▸ Work required: Take every line from the data that has the word "Switch" in it.

[Stored items]
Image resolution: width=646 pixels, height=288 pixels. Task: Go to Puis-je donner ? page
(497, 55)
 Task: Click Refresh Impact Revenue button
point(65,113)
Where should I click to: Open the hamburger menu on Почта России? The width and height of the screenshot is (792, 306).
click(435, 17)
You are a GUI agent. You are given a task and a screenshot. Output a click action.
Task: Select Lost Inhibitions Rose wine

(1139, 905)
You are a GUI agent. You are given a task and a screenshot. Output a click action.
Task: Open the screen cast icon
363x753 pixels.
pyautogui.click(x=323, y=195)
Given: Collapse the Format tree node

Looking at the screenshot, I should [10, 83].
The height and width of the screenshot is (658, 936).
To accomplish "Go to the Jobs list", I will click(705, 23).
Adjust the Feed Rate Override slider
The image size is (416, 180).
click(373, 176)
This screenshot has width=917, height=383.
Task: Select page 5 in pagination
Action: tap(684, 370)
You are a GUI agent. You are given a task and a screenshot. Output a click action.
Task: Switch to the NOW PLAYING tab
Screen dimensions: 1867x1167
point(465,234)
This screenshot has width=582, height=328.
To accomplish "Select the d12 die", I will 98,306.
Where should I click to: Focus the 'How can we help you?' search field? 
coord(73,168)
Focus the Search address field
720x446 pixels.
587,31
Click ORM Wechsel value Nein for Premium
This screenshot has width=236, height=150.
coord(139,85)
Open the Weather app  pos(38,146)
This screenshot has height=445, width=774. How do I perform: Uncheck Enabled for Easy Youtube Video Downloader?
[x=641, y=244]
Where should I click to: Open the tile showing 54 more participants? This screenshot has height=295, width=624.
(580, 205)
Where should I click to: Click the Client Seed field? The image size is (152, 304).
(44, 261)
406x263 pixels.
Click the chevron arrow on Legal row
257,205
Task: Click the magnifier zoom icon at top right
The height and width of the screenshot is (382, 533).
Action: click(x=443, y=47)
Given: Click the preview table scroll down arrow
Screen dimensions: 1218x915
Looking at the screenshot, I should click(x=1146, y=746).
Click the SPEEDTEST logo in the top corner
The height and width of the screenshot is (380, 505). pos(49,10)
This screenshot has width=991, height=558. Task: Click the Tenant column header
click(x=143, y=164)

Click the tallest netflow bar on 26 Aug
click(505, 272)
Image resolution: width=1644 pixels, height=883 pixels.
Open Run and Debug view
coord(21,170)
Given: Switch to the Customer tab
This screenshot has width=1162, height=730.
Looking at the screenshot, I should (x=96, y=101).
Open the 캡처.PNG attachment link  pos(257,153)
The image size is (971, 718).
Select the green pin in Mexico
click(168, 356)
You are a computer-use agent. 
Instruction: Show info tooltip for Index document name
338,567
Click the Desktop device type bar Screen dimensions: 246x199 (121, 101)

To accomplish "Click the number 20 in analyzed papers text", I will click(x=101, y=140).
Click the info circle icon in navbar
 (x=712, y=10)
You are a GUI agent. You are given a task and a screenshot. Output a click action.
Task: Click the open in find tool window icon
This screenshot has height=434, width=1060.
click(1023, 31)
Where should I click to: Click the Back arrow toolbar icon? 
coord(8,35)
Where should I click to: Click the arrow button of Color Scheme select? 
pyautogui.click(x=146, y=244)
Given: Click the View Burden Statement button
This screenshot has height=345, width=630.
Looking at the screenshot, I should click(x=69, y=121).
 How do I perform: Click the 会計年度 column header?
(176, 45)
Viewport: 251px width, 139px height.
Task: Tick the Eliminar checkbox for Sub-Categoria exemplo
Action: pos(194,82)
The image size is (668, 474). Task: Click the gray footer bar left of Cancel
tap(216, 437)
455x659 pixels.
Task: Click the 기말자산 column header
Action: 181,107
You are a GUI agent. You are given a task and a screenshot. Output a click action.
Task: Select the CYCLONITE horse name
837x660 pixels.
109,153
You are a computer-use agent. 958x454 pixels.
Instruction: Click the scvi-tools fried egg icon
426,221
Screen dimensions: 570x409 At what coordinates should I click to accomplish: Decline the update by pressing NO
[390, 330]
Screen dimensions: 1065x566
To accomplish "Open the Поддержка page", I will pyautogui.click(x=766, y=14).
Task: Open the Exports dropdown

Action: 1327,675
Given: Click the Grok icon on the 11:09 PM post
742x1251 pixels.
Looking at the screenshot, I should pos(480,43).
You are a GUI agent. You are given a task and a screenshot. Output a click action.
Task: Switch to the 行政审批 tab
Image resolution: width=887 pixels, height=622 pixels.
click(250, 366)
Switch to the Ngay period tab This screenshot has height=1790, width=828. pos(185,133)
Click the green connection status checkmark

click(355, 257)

▸ Worked solution:
Task: Switch to the NOW PLAYING tab
Given: Switch to the Customer tab
Task: Switch to the 行政审批 tab
Switch to the Ngay period tab This screenshot has height=1790, width=828. pos(185,133)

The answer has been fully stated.